▸ Instructions for the task:
Continue the bug report on floating point problems with gcc 2.96 and gdb, starting right after its last line.

▸ Document:

^^^^^^^^

Bug 24310

Summary:

floating point problems with gcc 2.96 and gdb

Product:

[Retired] Red Hat Linux

Reporter:

David Baron <dbaron>

Component:

gdb

Assignee:

Trond Eivind Glomsrxd <teg>

Status:

CLOSED RAWHIDE

QA Contact:

Aaron Brown <abrown>

Severity:

high

Docs Contact:

Priority:

medium

Version:

7.0

CC:

bcrl, blizzard, bryner, dmose, jakub, msw, t8m, teg

Target Milestone:

---

Target Release:

---

Hardware:

i386

OS:

Linux

Whiteboard:

Fixed In Version:

Doc Type:

Bug Fix

Doc Text:

Story Points:

---

Clone Of:

Environment:

Last Closed:

2001-04-09 17:45:55 UTC

Type:

---

Regression:

---

Mount Type:

---

Documentation:

---

CRM:

Verified Versions:

Category:

---

oVirt Team:

---

RHEL 7.3 requirements from Atomic Host:

Cloudforms Team:

---

Target Upstream Version:

Embargoed:

Bug Depends On:

Bug Blocks:

24445

Attachments:

Description	Flags
C++ testcase that behaves incorrectly when run under gdb	none
even simpler C++ testcase that shows incorrect behavior	none
Fixes gdb's handling of the fpu tag word	none

Description David Baron 2001-01-18 20:34:48 UTC

When I attempt to run mozilla under the gdb-5.0-11 from rawhide (the version
distributed with RH 7.0 had some other problems), Mozilla gives a lot of
assertions in layout code and then fails to paint a window.  (Most of the
assertions come from nsBoxFrame.cpp and nsSprocketLayout.cpp in
layout/xul/base/src/.)  These assertions don't happen when running without
the debugger or when running in older versions of gdb (or the current
version of gdb compiled with different compilers, see next paragraph).

I tried to use the gdb trunk snapshot from 2001-01-15 to see if it had
these problems.  When I compiled that snapshot using gcc 2.96
gcc-2.96-69), I saw the same problems.  When I compiled it using gcc
2.91 (kgcc-1.12-40), these problems went away (but there are still some
other problems, so I still don't have a working debugger).  So there
could be a gcc bug involved here, perhaps...

How to reproduce:
 * http://mozilla.org/build/unix.html .  FWIW, I use the following
.mozconfig file:
----
mk_add_options MOZ_OBJDIR=@TOPSRCDIR@/../obj-debug/
mk_add_options MOZ_MAKE_FLAGS=-j3
mk_add_options RUN_AUTOCONF_LOCALLY=1
ac_add_options --enable-mathml
ac_add_options --enable-svg
ac_add_options --disable-double-buffer
ac_add_options --enable-nspr-autoconf
ac_add_options --with-extensions=default,irc
ac_add_options --enable-jprof
----
 * run "./mozilla -g -d <path to debugger>" in the dist/bin/ directory
(within the object directory)

^^^^^^^^

▸ Supplied material:
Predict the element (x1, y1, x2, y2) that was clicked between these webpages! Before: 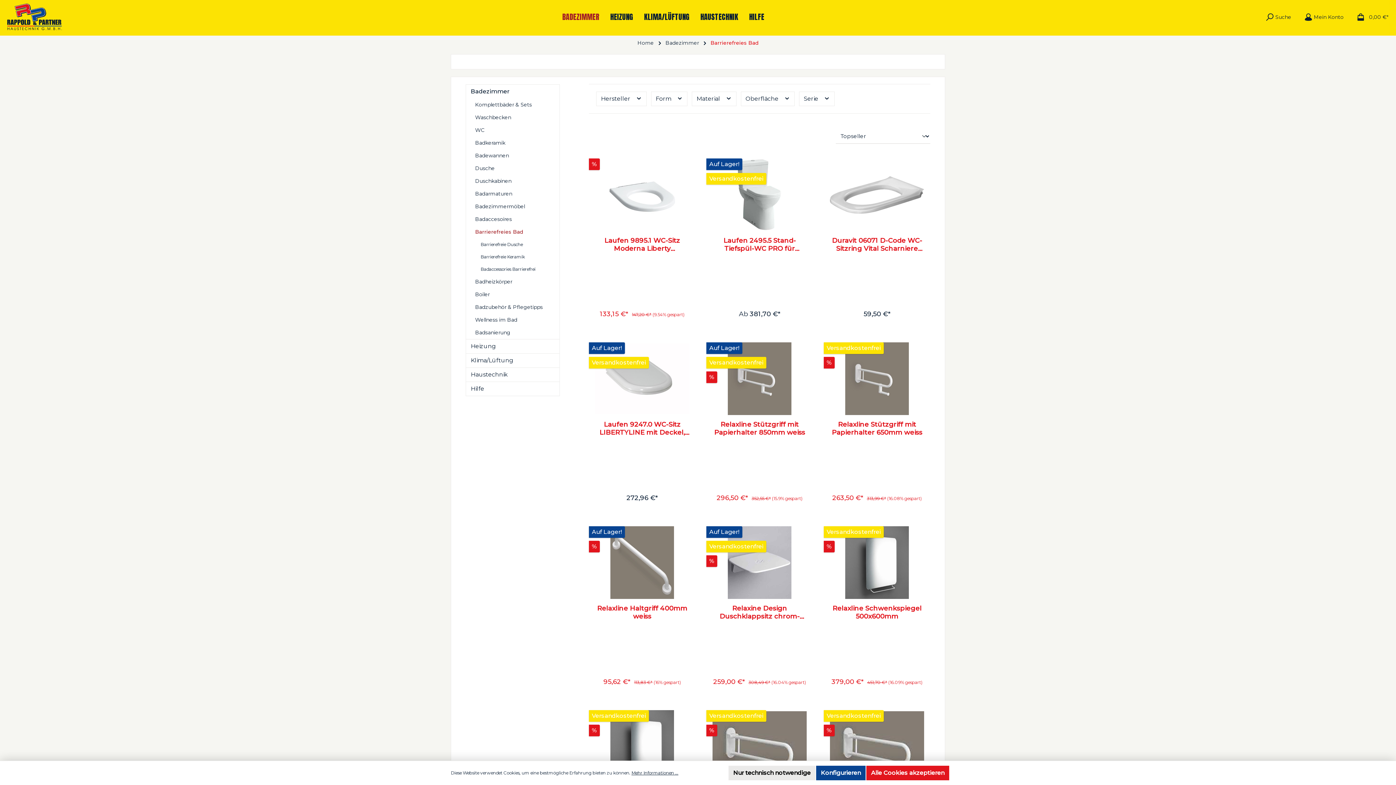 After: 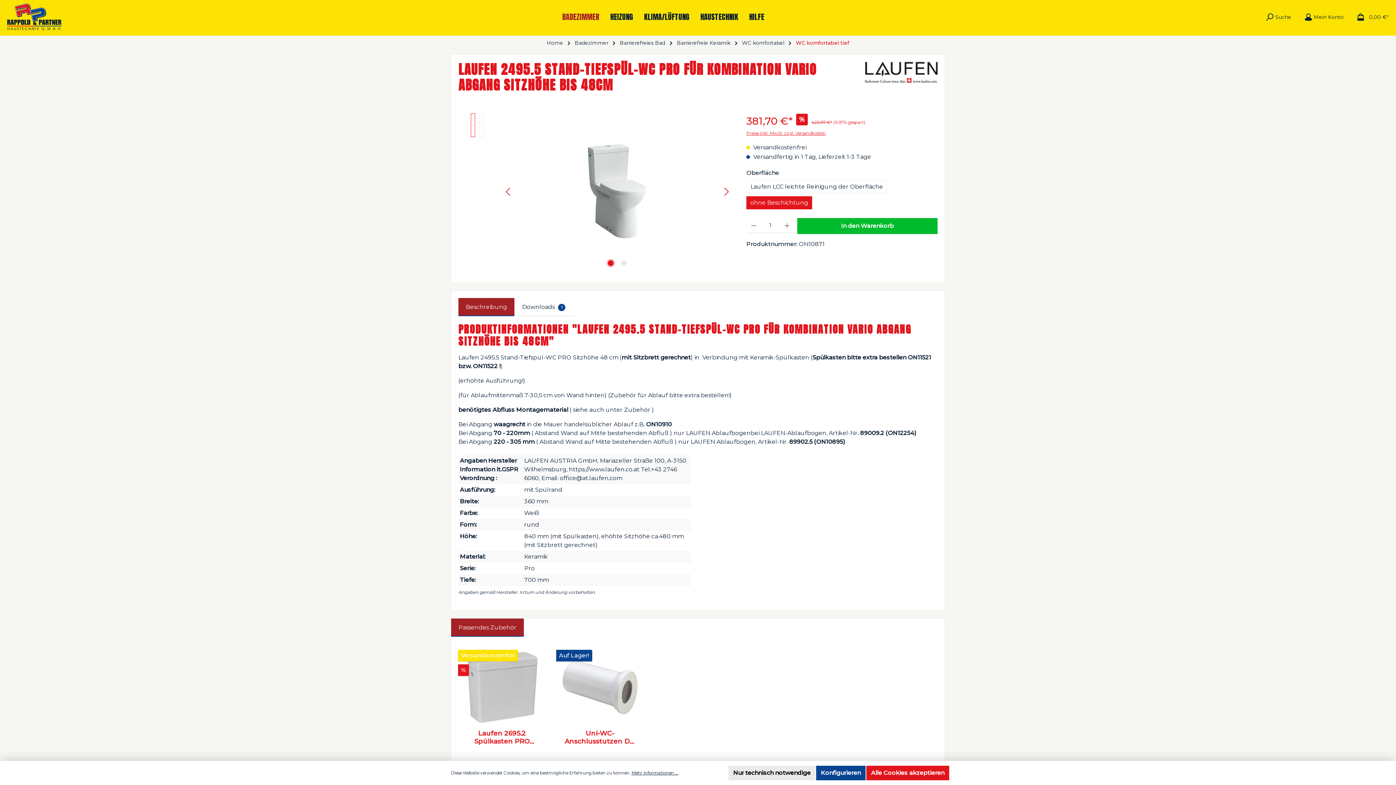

^^^^^^^^

▸ Response to the exercise:
 * "run", or, if you have under 256MB RAM, "tbreak main", "run", "set
auto-solib-add 0", "c".

Comment 1 David Baron 2001-01-19 17:16:39 UTC

I've isolated the problem within mozilla to nsDeviceContextGTK::SetDPI, the line:

mPixelsToTwips = float(NSToIntRound(float(NSIntPointsToTwips(pt2t)) / float(aDpi)));

The calculation of float(NSIntPointsToTwips(pt2t)) / float(aDpi) is producing
the wrong result (nan instead of 11.52) the second and fourth times the code
runs, when run under gdb.  I have a similar, much simpler, testcase that shows
a similar problem the first time it is run.  I'm going to try to figure out
which compiler command line options are required to trigger the bug, and then
I'll attach the testcase.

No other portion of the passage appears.